Goal of the exercise - Which lines run from the one containing "This screenshot has height=768, width=1366." to the end of the entries? Copy them exactly, both ends included, and give nothing else.

Data for this exercise -
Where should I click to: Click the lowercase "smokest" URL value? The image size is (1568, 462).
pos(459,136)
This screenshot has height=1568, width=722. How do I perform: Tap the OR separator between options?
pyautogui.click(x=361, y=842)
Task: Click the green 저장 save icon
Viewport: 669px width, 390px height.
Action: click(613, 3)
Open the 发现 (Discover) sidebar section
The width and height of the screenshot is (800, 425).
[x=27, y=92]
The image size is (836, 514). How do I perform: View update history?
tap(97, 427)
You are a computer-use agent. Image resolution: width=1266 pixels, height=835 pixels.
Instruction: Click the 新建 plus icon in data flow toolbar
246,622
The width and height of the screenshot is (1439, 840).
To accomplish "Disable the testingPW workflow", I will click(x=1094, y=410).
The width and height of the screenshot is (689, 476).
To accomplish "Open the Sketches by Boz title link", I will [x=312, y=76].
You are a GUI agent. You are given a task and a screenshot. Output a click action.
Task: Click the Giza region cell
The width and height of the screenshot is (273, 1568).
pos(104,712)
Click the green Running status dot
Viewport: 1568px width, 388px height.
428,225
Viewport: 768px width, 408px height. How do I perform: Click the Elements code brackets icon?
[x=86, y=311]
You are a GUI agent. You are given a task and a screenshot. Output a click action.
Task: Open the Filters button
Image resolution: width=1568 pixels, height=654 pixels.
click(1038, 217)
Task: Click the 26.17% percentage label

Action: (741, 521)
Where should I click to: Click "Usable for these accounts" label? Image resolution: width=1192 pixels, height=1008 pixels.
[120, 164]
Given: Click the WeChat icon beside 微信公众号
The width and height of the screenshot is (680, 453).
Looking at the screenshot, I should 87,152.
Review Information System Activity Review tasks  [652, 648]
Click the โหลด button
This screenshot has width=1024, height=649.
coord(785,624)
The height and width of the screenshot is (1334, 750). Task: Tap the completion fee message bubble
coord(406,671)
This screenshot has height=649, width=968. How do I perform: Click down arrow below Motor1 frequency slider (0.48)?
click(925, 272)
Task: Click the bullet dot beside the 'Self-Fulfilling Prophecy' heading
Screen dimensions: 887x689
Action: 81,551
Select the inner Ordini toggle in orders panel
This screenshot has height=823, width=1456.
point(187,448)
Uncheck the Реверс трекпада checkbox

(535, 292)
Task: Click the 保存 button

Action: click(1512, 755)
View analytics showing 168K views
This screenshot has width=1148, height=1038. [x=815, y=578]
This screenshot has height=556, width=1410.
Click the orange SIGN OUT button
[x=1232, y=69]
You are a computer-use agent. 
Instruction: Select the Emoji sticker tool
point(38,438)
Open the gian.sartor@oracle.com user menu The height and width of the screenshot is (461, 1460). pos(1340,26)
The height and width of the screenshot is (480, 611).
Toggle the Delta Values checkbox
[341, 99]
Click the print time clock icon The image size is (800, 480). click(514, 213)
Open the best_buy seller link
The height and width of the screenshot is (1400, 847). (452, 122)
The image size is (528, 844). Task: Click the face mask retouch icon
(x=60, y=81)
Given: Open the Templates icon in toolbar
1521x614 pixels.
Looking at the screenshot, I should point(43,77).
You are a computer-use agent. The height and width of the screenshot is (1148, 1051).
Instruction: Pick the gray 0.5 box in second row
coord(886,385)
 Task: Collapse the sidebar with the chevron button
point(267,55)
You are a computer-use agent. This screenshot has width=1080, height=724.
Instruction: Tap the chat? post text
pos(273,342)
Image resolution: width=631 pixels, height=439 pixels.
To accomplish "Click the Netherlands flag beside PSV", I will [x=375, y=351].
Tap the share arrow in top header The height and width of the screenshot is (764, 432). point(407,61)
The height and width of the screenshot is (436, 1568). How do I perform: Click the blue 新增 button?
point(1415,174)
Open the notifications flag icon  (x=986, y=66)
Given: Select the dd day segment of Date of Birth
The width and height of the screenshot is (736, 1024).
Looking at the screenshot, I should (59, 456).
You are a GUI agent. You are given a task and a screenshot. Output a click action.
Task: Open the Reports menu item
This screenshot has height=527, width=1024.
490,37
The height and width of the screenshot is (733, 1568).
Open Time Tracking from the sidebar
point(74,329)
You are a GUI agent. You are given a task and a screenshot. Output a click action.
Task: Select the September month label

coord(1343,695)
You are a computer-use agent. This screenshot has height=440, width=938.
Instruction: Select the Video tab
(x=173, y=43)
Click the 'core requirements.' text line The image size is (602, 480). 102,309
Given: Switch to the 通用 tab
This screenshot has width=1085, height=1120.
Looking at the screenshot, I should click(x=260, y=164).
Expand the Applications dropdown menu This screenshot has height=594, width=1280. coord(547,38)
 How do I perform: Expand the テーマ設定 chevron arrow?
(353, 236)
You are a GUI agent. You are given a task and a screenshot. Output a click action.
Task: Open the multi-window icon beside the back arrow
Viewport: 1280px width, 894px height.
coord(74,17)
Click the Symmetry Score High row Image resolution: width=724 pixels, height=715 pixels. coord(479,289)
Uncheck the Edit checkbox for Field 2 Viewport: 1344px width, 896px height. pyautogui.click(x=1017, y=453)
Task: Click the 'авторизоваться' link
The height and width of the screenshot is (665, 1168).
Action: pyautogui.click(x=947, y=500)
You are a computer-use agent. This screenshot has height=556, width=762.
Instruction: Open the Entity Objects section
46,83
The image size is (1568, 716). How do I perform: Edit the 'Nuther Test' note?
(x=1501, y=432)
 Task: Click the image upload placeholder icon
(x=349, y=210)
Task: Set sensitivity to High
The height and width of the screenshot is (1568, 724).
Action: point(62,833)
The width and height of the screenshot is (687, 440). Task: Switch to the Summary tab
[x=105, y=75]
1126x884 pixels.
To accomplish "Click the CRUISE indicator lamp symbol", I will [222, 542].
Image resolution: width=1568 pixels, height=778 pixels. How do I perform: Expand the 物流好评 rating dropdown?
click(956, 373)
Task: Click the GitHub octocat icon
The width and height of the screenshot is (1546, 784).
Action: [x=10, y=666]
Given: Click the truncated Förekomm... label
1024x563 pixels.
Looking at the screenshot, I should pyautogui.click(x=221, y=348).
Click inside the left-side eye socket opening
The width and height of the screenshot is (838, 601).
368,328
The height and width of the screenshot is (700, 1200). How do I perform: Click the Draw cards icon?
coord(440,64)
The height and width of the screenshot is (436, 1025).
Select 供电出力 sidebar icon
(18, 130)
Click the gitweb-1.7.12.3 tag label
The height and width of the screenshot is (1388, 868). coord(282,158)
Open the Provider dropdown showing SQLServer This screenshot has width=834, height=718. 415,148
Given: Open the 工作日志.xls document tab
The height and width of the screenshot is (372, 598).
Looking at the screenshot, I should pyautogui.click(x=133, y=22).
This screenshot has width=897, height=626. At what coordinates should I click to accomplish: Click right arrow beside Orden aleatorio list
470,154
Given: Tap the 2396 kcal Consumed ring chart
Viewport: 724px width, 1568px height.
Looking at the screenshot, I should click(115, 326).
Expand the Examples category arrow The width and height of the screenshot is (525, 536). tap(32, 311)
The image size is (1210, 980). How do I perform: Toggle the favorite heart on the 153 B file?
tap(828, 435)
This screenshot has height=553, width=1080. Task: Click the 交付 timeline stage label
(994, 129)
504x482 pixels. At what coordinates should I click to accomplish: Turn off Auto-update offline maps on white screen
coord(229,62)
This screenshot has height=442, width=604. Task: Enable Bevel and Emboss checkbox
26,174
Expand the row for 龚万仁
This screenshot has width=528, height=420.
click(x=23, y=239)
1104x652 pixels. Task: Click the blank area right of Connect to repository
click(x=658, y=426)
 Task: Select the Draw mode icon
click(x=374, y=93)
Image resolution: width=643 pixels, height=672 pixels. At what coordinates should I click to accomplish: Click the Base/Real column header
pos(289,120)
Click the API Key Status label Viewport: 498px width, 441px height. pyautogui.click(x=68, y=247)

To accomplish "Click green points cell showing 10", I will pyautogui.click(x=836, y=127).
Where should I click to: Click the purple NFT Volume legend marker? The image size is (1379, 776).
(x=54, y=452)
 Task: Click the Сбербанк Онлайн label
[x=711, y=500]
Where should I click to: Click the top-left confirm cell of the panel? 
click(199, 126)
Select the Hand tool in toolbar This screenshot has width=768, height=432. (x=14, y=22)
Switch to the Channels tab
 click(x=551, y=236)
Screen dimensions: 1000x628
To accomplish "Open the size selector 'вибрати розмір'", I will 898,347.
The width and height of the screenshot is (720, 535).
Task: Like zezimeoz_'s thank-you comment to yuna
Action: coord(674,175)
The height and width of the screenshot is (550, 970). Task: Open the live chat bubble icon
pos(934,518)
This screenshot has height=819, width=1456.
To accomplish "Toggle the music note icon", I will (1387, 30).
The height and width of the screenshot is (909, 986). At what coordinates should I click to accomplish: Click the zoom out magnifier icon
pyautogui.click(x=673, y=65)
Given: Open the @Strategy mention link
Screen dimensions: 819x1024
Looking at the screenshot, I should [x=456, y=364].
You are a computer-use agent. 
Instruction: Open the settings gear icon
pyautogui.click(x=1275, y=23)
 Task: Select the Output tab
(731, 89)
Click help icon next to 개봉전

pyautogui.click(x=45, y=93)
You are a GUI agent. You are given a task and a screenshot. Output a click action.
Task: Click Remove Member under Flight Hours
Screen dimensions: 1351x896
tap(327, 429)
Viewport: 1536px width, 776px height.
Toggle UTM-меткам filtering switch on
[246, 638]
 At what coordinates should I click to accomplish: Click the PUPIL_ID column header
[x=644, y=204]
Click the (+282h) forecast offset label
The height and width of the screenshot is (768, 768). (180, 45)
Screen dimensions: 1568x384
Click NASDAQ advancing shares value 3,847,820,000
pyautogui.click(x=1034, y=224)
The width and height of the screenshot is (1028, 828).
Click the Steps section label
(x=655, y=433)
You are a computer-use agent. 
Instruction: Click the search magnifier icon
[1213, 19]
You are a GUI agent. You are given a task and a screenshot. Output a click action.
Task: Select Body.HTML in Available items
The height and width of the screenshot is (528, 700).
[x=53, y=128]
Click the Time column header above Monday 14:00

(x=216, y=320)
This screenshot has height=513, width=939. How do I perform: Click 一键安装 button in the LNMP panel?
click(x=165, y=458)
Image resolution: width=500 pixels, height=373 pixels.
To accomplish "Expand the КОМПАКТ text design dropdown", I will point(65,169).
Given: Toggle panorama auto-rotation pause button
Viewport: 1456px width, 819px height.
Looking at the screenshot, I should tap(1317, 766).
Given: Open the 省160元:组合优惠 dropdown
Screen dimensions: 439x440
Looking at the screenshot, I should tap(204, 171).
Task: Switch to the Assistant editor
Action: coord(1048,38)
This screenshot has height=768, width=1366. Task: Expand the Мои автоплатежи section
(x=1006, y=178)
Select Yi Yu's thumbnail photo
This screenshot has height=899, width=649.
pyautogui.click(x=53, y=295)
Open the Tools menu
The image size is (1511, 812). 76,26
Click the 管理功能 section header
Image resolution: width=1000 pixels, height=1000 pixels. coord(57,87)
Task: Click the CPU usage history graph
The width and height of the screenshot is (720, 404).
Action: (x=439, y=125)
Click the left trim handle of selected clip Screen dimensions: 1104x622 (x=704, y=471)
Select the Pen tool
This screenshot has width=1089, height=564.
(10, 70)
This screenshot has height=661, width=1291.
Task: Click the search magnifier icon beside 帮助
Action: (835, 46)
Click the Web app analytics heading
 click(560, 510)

Task answer -
This screenshot has height=768, width=1366. Task: Expand the Мои автоплатежи section
(x=1006, y=178)
Select Yi Yu's thumbnail photo
This screenshot has height=899, width=649.
pyautogui.click(x=53, y=295)
Open the Tools menu
The image size is (1511, 812). 76,26
Click the 管理功能 section header
Image resolution: width=1000 pixels, height=1000 pixels. coord(57,87)
Task: Click the CPU usage history graph
The width and height of the screenshot is (720, 404).
Action: (x=439, y=125)
Click the left trim handle of selected clip Screen dimensions: 1104x622 (x=704, y=471)
Select the Pen tool
This screenshot has width=1089, height=564.
(10, 70)
This screenshot has height=661, width=1291.
Task: Click the search magnifier icon beside 帮助
Action: (835, 46)
Click the Web app analytics heading
 click(560, 510)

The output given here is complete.